薮未奈海

「今も自分がここにいるのはみんなが認めてくれているから」

「信頼しているからこそ休みの期間を置く」

代表活動の中でこんな言葉をかけられたなら、多くの選手は少し安心するかもしれない。だが、薮未奈海は違った。

ベルリン(ドイツ)で開催される『FIBA女子バスケットボールワールドカップ2026』まで残り2カ月強。コーリー・ゲインズ体制の女子日本代表は『競争』をキーワードにしながらチーム作りを進めている。そして薮は、その競争のど真ん中にいる選手だ。

女子日本代表は5月にラトビアとの国際強化試合を行ったが、アメリカトレーニングキャンプに参加した数名の選手は不参加となり、薮もその1人だった。アメリカ以来の代表活動となる第2次強化合宿に参加した彼女は「事前に、『信頼しているからこそ休みの期間を置く』と仰っていただいた」と明かしたが、「固定された枠ではないと思います」とも言い、代表安泰とは考えていない。

「ラトビア戦を見ていても、自分のポジションに新しい選手も増えて争いになってきています。(ゲインズヘッドコーチが)固定することは絶対にないので、アグレッシブにチャレンジャーの気持ちでやるだけです」

『FIBA女子バスケットボールワールドカップ2026予選トーナメント』は5試合に出場し平均7.4分のプレータイムで0.6得点、3ポイントシュート成功率25.0%と結果を出せなかった。それでも、指揮官は大事な場面で薮を起用するなど、彼女への信頼が見て取れた。藪も言う。

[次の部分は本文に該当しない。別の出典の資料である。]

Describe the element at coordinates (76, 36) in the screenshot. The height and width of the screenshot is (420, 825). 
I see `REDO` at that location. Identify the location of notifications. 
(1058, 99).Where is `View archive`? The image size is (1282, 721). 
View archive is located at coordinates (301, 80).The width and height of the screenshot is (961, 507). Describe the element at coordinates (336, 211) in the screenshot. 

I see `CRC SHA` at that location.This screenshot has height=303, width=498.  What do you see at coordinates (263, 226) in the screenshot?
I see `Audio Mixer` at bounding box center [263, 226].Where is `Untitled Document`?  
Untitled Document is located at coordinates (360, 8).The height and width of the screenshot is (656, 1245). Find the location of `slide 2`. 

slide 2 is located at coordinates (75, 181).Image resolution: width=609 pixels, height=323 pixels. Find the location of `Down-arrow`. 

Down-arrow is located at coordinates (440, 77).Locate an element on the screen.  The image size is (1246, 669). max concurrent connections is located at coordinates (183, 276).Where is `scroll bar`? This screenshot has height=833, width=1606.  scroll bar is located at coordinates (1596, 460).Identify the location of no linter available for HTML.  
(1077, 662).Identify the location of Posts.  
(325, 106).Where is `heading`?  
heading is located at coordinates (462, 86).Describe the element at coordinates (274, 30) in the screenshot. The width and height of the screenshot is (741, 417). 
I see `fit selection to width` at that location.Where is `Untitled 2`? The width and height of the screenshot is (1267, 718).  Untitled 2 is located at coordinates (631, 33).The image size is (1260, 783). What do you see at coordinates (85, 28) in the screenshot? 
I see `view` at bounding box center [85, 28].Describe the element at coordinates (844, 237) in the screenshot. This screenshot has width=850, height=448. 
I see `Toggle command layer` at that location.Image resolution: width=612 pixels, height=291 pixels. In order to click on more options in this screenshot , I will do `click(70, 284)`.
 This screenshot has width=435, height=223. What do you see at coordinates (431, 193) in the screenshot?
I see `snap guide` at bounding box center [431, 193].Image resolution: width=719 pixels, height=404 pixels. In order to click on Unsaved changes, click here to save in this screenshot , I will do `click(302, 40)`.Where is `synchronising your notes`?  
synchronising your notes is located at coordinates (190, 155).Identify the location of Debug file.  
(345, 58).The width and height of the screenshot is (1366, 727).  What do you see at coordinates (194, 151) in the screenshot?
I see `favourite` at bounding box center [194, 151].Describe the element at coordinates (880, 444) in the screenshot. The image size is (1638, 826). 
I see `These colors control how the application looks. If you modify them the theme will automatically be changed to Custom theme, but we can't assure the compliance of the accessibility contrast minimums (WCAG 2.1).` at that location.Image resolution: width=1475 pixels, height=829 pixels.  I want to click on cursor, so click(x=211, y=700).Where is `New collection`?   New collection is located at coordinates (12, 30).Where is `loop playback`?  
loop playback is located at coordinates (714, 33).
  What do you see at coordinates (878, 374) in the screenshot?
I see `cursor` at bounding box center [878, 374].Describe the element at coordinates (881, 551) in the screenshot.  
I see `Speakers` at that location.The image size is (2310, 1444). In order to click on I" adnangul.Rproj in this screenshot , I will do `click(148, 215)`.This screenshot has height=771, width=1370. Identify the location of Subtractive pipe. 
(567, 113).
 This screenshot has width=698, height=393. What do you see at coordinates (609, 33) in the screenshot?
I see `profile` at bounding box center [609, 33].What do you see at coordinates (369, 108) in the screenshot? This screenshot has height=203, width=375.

「予選の時はコンディションの問題があって、プレータイムが制限されたりすごく難しかったです。自分のやりたいことがなかなかできなかったり、ちょっと下がっていた時期でした。それでもみんなからの声掛けだったり、コーリーからの言葉で『自分はできる』と自信を持つように心がけましたし、信頼されているのはすごく感じました。今も自分がここにいるのはみんなが認めてくれているからで、自信を持って自分のプレーをしたいと思います」

自信を取り戻した薮は、Wリーグファイナル第4戦で14得点2ブロックと奮闘し、デンソーアイリスの初優勝に大きく貢献。最高の形でシーズンを終えたことで、心身ともに充実しているという。「ワールドカップ予選からなかなか上がってこない中、最後にああやって締めくくれてホッとしました。何も残せないまま合宿に来ていたら『うーん、何だろう?』ってなっていたと思います。そういった部分で吹っ切れたというか、切り替えられるきっかけになったので大きかったですね。今はコンディションもバッチリです」

薮の強みは3ポイントシュートの精度で、本人も「シューターなのでシュートを打つことが役割」と言う。当然ながらシューターは相手に最も警戒される存在で、シュートを簡単に打つことはできない。だからこそ藪はシュートを打つ前後の動きに磨きをかけるなど、自身のレベルアップに努めている。

「自分の幅を広げる意味でも、シュートが打てなかった後の足の動きなどをオフにやってきました。合宿ではキキ(林咲希)さんのシューティングを見て、『こういう練習があるんだ』と思いましたし、得られるところがたくさんあります。アメリカ遠征でWNBAのトップ選手たちと対峙した時は、動きを読まれて一つのステップだけでジャンプシュートを打たれたことがありました。1対1の無駄のない動きなど洗礼を受けたなって思いましたし、ワールドカップに向けて自分がどうやっていきたいかを探っています」

個々の成長がなければ、ワールドカップで上位進出を果たすことは難しい。それはワールドカップ予選で苦戦を強いられたことを見ても明らかだ。薮も「まだ突き詰められていないという共通認識がみんなにあります」と言うが、それは伸びしろがあることの証明でもある。オーストラリア遠征も含めた今後の2カ月間で、チームと個の成長が加速すれば目標は自然と高まっていく。